Alf Young: The Bank of England has kept interest rates on hold this month. Even better, domestic gas and electricity bills are set to fall. And bang on cue, magazines and newspapers have been queuing up to tell us we've never had it so good.
SO the Bank of England has kept interest rates on hold this month. Even better, sky-high domestic gas and electricity bills are set to fall, with anticipation of a summer price war to follow. That should take some of the steam out of rising inflation, might even prevent further rate rises this year. And make us all feel better. In any case, demand in the shops is still booming. Record numbers of us are flying long-haul from Scottish airports. And average house values continue their inexorable rise. In short, in material terms, it looks like we've never had it so good. And bang on cue, a number of magazines and newspapers, including the Economist and the Independent, have been queuing up to tell us so.
Sure, there's climate change to worry about. And the state of our pensions. And continuing job losses at the margin-sensitive end of manufacturing. And how little we seem to be getting in return for all the additional billions being poured into public services. And anti-social behaviour. And Iraq. On the other hand, it's cold outside, the way it should be at this time of year. For those lucky enough still to be in a pension scheme, deficits are shrinking. Work remains plentiful. We are living longer and our kids' teeth are no longer falling out before they leave primary school. Most categories of crime are down. And Tony Blair will be gone by the summer.
It's 50 years this July since Harold Macmillan first observed, at a Tory rally in Bedford, that "most of our people have never had it so good". Supermac, as cartoonists portrayed him at the time, was basking in a post-war boom in the global economy. "Go around the country, go to the industrial towns, go to the farms and you will see a state of prosperity such as we have never had in my lifetime - nor indeed in the history of this country," he urged, as memories of rationing, shortages and rampant inflation faded.
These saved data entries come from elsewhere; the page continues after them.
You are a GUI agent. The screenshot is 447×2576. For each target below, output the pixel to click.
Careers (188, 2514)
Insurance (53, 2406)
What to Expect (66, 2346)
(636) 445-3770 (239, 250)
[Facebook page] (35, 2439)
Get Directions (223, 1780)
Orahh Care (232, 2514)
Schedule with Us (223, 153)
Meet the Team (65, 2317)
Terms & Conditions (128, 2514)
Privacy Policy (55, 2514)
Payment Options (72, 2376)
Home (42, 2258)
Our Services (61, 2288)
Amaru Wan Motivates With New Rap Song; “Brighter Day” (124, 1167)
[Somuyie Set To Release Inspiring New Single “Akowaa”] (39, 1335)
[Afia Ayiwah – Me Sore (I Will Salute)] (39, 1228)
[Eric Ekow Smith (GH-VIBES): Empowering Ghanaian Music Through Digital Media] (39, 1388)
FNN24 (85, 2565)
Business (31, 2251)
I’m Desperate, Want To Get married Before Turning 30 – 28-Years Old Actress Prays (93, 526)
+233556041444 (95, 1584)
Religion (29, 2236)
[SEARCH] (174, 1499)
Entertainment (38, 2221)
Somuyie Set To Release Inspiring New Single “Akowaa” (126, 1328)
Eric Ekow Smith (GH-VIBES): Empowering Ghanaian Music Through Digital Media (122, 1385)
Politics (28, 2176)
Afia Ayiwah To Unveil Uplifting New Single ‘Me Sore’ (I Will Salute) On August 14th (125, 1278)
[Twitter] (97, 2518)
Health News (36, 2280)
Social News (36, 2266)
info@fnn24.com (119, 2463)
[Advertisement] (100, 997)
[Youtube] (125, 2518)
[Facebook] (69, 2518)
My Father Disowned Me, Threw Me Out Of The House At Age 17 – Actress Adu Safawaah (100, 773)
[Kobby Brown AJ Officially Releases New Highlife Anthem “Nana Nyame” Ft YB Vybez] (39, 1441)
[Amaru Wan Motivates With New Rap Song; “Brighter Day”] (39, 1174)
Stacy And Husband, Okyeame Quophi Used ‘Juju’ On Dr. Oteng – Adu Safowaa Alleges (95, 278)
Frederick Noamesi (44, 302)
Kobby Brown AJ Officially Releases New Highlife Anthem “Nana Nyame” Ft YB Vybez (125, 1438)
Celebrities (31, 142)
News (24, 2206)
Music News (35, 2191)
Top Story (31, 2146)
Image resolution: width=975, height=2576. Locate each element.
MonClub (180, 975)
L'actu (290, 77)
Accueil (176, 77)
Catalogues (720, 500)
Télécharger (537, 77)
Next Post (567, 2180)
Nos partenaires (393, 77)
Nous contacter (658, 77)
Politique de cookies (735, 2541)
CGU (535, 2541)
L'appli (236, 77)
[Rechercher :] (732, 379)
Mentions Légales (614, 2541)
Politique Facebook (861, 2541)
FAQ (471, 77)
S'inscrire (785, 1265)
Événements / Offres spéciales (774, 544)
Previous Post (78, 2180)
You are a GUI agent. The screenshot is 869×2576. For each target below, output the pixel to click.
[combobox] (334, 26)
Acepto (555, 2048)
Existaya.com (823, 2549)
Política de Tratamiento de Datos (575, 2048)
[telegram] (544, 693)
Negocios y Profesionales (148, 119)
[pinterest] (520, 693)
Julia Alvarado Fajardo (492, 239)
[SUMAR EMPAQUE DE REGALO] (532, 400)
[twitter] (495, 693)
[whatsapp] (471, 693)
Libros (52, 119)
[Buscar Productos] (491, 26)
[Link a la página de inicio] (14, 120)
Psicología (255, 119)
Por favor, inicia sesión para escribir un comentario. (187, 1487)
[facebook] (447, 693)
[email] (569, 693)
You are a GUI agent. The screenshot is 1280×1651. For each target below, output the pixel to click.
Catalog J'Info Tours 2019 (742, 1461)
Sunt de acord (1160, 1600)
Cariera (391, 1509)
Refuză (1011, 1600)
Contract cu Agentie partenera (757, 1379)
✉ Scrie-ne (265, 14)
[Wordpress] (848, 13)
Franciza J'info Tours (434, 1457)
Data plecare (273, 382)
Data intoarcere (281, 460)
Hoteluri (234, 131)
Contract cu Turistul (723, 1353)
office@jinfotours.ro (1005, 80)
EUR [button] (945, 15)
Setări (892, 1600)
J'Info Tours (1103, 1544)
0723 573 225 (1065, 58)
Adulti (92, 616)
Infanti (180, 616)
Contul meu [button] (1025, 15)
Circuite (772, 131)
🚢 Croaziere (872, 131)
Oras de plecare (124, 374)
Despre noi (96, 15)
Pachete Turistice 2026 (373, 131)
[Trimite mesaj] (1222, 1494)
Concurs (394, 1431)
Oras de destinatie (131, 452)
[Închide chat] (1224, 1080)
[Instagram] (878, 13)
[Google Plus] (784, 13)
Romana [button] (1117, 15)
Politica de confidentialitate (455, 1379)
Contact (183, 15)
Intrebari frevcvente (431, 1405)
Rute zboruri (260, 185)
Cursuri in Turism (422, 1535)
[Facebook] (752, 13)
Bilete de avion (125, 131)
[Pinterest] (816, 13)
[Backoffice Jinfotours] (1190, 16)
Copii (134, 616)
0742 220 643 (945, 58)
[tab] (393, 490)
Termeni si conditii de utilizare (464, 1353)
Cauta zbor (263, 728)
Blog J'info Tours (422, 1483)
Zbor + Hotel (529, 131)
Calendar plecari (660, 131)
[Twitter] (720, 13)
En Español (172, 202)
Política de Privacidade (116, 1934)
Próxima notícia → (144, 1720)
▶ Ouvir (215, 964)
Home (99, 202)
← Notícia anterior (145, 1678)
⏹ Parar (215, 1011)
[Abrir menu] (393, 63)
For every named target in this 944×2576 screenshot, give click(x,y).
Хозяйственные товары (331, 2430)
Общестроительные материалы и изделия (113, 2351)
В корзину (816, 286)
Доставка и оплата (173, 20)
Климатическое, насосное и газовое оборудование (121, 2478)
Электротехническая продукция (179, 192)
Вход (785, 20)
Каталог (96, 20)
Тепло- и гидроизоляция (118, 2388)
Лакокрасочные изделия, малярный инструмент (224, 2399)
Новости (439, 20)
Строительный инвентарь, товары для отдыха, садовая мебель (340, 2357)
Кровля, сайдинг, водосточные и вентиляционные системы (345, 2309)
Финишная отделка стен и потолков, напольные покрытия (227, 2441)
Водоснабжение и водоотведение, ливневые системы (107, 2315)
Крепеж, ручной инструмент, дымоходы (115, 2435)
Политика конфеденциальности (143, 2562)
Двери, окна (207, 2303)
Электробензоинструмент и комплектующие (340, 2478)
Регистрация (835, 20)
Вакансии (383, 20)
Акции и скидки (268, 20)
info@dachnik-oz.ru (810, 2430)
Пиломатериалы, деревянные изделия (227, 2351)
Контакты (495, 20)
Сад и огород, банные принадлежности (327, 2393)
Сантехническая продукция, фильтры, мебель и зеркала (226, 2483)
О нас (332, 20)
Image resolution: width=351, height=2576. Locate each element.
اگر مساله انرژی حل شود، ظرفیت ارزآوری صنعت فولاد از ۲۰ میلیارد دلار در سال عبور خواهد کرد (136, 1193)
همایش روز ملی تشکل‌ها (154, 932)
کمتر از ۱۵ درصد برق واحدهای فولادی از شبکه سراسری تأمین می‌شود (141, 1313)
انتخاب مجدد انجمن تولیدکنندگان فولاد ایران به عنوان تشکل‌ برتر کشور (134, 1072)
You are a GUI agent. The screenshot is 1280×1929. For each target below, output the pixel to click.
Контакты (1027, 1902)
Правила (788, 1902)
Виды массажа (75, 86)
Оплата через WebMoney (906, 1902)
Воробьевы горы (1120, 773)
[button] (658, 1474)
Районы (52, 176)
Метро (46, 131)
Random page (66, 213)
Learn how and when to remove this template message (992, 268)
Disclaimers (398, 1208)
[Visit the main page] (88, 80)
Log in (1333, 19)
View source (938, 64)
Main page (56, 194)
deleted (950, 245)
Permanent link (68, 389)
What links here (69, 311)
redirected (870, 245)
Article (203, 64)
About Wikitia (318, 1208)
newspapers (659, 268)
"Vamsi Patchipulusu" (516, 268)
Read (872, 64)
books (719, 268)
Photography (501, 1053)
Half a century on, any such traveller might be tempted to dwell on the downside - a industrial town such as Linwood, its town centre so run-down it now has to be rescued by Tesco; or the shrinking number of working farms, run by families subsisting on a byzantine government paper-chase, as highlighted by Melanie Reid in this space on Thursday last week. But any honest traveller couldn't fail to notice the burgeoning signs of material plenty - still ill-divided, it's true - but spreading ever wider across the population at large.
The cars, the flat-screen TVs, the do-everything mobile phones, the love-affair with labels. The grab-and-go £3.50 latte or lunchtime wrap which would astonish Supermac's generation in terms of profligacy, offset by the even-more-astonishing taxes-and-charges-only flight to Prague or Dublin for the weekend or that £5 pair of jeans, bewildering to that same post-war generation in terms of how far your money can now go.
Globalisation has done wonders for Britain, claims the Economist. Some of these wonders - penthouse flats looking over London's Hyde Park being marketed at £84m each, or the race to buy up leading clubs in the English Premiership - may be the preserve of Russian oligarchs or American billionaires, who find Britain one of the least protectionist-minded economies on the planet. But on a more modest scale, globalisation, via Britain's growing muscle in the provision of high-value-added goods and services, has made many, many people in Britain, in areas such as financial services, much more prosperous than their counterparts in earlier generations.
Nowhere is that rising sense of material well-being more clearly celebrated than in the housing market. Very few of us have £84m to splash on a penthouse in Mayfair, but from Aberdeen to Greenock we are queuing up to buy our way into a share of the current property boom. Those old industrial towns are, belatedly, participating in this housing bonanza. Redundant farms all over Scotland are being turned into residential steadings, snapped up by a seemingly-insatiable demand for new homes.
It will all end in tears, suggest the jeremiahs. People are mortgaged up to the hilt and beyond. And those whose housing debt has long-since been redeemed, sitting comfortably on an unexpectedly large capital gain they hope to pass on to the kids, still have the rising costs of an extended old-age to meet and the further threat that, once their baby boomer generation starts to wane, house values will spiral downwards as demand for such stock slackens.
It's a seductive scenario. But I've yet to meet anyone in the property world who gives it much credence. Mortgage providers, house builders and other sector professionals will readily concede there's already an emerging over-supply of two-bedroom high-rise apartments in Scotland's city centres, built primarily to supply young, professional singletons and the buy-to-let market. But demand for family homes, across both urban and rural Scotland, still appears insatiable, they argue.
It is true that house prices in Britain have nearly trebled in the past 10 years. Household debt, which stood at around 100% of disposable income when Labour came to power, has now risen to 160%. Were these trends to continue at that pace, the situation might well prove unsustainable. But straight-line projections of what has happened in the recent past into the near future rarely accord with unfolding reality.
Markets adjust. People moderate both their behaviour and their expectations. Bubbles sometimes burst. More often, froth subsides. This baby boomer generation, the wealthiest generation this world has ever seen, will be around for a few more decades yet, exploiting its considerable spending power in all sorts of new ways. Satisfying that demand will attract more migrant labour to these shores, much of it young, some of it choosing to put down roots here.
Our demographic decline is already showing tentative signs of reversing, buoyed both by such inward migration and by a recovering birth rate in the indigenous population. That trend alone, if sustained, is capable of banishing the more apocalyptic visions of the housing jeremiahs.
Of course, four years after Harold Macmillan talked of most Britons never having had it so good, he was imposing an unpopular wage freeze to curb rising inflation. Two years after that, with his government embroiled in the Profumo scandal, he quit on grounds of ill-health. But, despite periods of retrenchment along the way, more and more people in Britain continued to prosper. And still do to this day.